→ **The problem**: Which lines of the data below include the string "will"? Return each of them.

→ **Material provided**:
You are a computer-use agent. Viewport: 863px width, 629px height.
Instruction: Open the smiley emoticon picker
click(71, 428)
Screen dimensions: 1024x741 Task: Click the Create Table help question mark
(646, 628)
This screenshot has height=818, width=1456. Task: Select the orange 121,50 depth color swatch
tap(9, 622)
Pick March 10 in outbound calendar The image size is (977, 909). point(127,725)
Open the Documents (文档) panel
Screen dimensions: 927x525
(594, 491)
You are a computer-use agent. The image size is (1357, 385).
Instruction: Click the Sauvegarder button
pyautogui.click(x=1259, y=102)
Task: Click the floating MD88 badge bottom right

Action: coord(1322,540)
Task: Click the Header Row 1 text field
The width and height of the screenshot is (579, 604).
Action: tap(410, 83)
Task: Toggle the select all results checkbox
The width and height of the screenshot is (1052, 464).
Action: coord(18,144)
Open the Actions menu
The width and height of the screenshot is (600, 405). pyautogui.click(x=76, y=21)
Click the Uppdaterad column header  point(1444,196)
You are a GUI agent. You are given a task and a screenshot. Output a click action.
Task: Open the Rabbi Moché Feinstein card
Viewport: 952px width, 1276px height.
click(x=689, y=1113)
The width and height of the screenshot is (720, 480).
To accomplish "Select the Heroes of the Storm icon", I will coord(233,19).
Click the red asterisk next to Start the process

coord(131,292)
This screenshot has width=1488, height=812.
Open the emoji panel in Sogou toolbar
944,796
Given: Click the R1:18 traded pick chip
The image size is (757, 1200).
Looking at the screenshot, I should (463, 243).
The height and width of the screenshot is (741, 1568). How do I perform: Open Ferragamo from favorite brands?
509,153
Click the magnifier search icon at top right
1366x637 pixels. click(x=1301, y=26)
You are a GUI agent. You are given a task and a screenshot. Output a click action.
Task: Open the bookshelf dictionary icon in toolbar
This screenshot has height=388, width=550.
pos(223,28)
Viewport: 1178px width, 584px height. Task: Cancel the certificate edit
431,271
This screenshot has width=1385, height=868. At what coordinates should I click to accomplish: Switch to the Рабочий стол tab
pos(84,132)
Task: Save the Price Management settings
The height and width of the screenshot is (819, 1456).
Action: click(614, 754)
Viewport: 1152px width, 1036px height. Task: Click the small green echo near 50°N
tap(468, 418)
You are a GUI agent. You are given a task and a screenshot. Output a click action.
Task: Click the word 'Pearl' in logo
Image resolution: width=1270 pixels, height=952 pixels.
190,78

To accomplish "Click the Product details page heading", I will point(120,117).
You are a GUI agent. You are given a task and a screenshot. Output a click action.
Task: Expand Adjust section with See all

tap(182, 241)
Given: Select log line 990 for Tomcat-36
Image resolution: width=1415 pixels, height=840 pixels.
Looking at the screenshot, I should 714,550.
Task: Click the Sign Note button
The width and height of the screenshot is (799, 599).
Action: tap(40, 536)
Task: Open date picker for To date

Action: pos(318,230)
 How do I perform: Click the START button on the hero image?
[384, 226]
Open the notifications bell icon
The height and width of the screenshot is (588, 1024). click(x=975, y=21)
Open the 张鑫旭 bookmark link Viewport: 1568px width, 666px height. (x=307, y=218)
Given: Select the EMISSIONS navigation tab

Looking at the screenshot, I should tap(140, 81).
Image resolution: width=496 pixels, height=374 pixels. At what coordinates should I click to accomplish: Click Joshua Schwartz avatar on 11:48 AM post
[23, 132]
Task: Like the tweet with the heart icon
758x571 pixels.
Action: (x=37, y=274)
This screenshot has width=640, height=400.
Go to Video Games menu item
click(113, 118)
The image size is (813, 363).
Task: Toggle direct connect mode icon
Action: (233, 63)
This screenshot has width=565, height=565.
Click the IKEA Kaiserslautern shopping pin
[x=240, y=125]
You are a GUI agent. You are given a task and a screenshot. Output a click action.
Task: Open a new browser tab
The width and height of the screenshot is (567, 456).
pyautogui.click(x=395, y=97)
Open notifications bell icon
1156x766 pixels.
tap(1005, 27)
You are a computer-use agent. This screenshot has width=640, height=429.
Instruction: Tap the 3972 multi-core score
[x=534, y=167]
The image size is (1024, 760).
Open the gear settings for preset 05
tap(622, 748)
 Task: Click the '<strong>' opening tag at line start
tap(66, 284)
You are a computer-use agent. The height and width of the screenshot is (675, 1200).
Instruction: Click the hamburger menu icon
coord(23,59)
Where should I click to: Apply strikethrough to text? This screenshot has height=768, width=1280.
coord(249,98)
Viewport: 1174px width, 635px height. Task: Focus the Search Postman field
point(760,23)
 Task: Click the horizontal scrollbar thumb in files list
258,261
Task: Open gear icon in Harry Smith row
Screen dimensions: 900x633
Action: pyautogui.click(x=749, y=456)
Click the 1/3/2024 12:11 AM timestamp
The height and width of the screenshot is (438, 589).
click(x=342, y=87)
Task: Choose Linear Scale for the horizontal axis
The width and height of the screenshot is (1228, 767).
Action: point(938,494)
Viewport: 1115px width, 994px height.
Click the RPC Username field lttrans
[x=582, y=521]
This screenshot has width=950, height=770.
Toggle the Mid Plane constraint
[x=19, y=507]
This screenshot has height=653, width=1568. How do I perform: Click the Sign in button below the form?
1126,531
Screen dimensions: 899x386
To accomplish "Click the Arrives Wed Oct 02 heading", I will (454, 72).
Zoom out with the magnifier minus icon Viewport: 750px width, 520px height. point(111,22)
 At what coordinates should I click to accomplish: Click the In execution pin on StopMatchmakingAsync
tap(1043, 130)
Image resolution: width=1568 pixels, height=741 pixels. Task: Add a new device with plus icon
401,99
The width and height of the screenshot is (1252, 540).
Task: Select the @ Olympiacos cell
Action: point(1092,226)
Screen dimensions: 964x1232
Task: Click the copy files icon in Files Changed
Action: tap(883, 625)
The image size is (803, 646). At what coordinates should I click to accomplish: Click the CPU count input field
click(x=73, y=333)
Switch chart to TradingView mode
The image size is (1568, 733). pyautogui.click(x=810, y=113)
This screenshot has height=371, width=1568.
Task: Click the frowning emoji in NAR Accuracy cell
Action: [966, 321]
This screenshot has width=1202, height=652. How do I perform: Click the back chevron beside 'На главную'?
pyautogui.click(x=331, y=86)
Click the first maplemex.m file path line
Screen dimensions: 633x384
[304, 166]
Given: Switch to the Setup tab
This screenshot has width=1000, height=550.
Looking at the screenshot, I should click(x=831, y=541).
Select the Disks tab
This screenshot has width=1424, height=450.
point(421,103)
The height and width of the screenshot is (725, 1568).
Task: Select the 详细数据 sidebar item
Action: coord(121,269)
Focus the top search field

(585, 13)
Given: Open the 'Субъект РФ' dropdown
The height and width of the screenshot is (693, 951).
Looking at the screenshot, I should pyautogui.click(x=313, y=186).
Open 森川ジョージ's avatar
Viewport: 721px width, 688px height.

→ **Solution for this task**:
To accomplish "Select the Heroes of the Storm icon", I will coord(233,19).
To accomplish "Click the Product details page heading", I will point(120,117).
To accomplish "Click the Arrives Wed Oct 02 heading", I will (454, 72).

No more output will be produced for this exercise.